We're somewhere in the 1TB range of data, and we're still finding new stuff, by the way.
Anyway, feel free to 'complete' your set from mine, but let's please coordinate that so we don't kill this poor little server :)
I'm wondering if Yahoo! increased the available bandwidth (or maybe everyone else just stopped using it, increasing what was apparently available) so that when you got to it then it was nice and zippy compared to when the Archive Team hit it earlier in the year.
Even the mail server is doing double duty :)
The only thing that is still doing what it is intended for is my main webserver, everything else is going flat-out. There is some risk of duplication but I'll take care of that later.
I'm getting nearly 150MBit/sec peak so I really can't complain.

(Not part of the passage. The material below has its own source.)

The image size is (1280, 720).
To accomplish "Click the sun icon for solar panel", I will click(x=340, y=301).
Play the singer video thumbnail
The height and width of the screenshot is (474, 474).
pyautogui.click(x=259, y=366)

I have to hand it to my provider though, we get transit times that are just about unbelievable, when it's quiet beteen 30 and 50 ms rtt, and when it's busy still under 150. That helps a lot.
I could do with a break :)
Hardest working week of the last decade for me.
There are lots of bits and pieces that were hard to get to but I think I got most of it.
At 50 Mbits / second that's:
16,000,000,000,000 / 50,000,000 = 320,000 seconds.
That's 88 hours. I used a little more than that because I was off to a slow start and messed up on the filenames (I never expected them to be case insensitive), and there is the bloody bandwidth limiter at Yahoo that keeps tripping you up.
I really don't want to see the message 'Service Temporarily Unavailable.' ever again.
... and you wouldn't have.
Reminiscent of the Compaq one:
BIOS NOT (C) IBM 1982
Or something to that effect!
Here is what I use, now modified with your trick:
wget -r -nv -np -nc -i $URLFILE
With a separate process putting file in batches of 50,000 files.
That way you get one wget process to do a boatload of work instead of firing up a new one for every file. That also helps in re-using the connections.
Did you archive regional versions (de.geocities.com, etc.) too? I see that (any-subdomain).reocities.com currently is just an alias for reocities.com. I have ~ 12 GB of archived data from de.geocities.com (couldn't find more links and didn't have the time later on), saved in the same format as wget (mtime set according to Last-Modified header etc.) if you are interested.
Anyway, good work!
Can you send me an email on how to receive the data ?
I think that describes Jacques pretty well; he's a substantial team unto himself.